Posted Monday 5th January 2009 16:52 GMT
A ship without hulls.
Just wait until some fuck wit plugs in a cheap Chinese USB stick into the system, this is your 14 year old hacker captain speaking from my bedroom and you are now under my command.
Posted Monday 5th January 2009 19:10 GMT
"Open source code is open to inspection by anybody. This means that a coder's ability to insert an undetectable back door is just about impossible. Unless of course one could get every single person capable auditing the code to agree to remain silent about such a feature."
I fear you speak from somewhere behind the scrotum.
Linux is full of obscure drivers which have never been looked at by more than one or two developers - and that aside, it is easy to write obfuscated C code that can perform entirely unexpected operations even though, on the outside, it looks innocuous.
Posted Monday 5th January 2009 19:10 GMT
"France's defense system runs mainly on a Linux derivative."
And now we know why the MoD went with windows. How do you want to surrender today?
Posted Monday 5th January 2009 19:10 GMT
"I would fully expect that a lot of the critical stuff is classed as restricted technology (or whatever the weasel-words de jour are) by the US gov"
Aside from the fact nothing about windows itself is classified, and when I last saw there was talk about access to windows source code being part of the contract negotiations for this particular project - on the point of classified technology there is precedence for access to this stuff, not least as part of the JSF project. http://www.reuters.com/article/companyNewsAndPR/idUSL1278309720061212
I do recall when all this started engineers at BaE were very unhappy at the prospect, especially considering all their experience was with UNIX systems. The problem is *UNIX* you're not going to get any better terms than from Microsoft over support, license terms, source code access nor pricing. Apple is more the same, and Linux has no real go-to backers, and worse, at least at the time - Linux systems were uninsurable with regards to business continuity.
What you have to remember is that this stuff project has been going on for a number of years now, and that you can't just throw a copy of Ubuntu on these systems and expect to be waiting for a forum reply when xorg segfaults.

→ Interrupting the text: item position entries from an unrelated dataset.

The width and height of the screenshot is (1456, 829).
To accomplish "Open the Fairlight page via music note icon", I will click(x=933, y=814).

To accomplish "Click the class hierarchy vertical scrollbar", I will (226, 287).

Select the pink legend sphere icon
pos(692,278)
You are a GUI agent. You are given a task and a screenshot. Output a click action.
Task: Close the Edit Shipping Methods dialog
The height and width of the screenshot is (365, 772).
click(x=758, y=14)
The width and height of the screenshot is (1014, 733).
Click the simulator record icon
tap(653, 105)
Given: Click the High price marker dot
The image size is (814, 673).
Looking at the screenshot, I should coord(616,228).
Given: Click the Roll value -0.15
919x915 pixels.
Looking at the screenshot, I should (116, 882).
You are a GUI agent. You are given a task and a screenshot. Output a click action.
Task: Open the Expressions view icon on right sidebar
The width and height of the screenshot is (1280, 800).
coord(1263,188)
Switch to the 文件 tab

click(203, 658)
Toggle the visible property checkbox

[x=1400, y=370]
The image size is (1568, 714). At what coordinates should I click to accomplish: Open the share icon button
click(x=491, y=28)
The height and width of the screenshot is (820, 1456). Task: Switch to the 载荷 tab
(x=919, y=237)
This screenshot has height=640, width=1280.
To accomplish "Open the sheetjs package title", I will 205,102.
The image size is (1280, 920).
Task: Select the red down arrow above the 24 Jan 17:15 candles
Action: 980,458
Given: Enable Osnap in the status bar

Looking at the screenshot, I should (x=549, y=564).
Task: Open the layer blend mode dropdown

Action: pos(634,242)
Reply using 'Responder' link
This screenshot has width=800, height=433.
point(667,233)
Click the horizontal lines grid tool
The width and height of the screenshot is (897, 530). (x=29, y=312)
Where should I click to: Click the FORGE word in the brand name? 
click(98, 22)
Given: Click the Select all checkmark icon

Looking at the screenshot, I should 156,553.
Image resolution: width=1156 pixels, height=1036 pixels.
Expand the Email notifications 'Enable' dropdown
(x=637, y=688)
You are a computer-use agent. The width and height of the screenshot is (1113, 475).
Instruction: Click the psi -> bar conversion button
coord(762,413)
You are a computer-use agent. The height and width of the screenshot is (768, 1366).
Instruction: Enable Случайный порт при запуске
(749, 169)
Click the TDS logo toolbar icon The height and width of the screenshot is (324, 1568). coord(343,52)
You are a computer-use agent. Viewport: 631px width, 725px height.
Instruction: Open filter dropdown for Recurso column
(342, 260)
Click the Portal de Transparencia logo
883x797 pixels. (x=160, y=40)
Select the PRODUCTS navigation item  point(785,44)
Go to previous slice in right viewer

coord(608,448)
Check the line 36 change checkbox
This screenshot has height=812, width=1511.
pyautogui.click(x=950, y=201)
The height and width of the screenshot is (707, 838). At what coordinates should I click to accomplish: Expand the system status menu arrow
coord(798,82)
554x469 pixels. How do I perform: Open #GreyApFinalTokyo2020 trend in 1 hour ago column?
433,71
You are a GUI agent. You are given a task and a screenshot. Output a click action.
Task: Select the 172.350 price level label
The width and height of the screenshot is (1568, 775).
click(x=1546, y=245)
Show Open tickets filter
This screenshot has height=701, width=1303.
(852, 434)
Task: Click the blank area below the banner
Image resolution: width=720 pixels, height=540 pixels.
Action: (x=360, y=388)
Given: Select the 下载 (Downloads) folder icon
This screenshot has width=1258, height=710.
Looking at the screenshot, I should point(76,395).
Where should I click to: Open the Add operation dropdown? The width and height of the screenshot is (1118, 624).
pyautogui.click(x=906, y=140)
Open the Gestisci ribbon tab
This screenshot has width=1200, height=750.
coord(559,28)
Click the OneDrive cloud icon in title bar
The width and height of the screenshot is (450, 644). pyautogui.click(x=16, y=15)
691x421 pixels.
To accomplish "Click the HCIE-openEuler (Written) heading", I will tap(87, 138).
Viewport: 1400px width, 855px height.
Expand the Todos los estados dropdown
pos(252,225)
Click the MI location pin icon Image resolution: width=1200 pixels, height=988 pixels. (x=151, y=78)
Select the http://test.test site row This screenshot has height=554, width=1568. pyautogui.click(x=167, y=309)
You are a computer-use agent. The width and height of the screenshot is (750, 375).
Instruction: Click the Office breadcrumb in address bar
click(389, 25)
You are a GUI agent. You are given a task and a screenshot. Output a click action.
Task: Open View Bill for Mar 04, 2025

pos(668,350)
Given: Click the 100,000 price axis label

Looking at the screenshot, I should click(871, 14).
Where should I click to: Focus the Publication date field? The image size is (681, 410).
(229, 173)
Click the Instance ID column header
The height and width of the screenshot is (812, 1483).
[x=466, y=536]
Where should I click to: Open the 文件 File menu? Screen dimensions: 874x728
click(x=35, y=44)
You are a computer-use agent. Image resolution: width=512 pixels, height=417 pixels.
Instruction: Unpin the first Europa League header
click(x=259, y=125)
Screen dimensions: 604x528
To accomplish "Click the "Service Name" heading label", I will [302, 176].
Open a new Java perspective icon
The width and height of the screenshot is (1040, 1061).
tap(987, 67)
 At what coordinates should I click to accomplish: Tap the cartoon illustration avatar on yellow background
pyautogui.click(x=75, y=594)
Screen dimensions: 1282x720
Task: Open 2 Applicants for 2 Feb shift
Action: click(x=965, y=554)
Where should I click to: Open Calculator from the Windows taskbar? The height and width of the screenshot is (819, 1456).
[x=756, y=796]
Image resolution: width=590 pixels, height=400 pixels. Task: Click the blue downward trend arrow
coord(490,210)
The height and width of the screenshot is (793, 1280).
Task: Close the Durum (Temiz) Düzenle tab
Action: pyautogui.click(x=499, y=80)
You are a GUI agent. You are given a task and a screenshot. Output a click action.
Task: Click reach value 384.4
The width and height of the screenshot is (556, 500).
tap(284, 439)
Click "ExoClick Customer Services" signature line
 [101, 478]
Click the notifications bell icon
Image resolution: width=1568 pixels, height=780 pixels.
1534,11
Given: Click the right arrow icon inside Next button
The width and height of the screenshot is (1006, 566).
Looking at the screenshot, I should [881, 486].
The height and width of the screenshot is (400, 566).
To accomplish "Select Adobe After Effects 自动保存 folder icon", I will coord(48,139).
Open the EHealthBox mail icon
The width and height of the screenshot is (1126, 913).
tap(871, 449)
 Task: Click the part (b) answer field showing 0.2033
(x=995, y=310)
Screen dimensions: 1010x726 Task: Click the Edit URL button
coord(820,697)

Make all the funny comments you like but even if they started this project today I'd still call them nuts if they picked *Linux* out of the bunch - Apple won't do anything for you and Unix developers or no better. So what is it you want?
And also, this is a British government IT project - and it's ahead of schedule and actually works.
Posted Monday 5th January 2009 19:10 GMT
Remember that Microsoft allows the Chinese to examine the source code for Windows.
So your source is open, at least to the other side.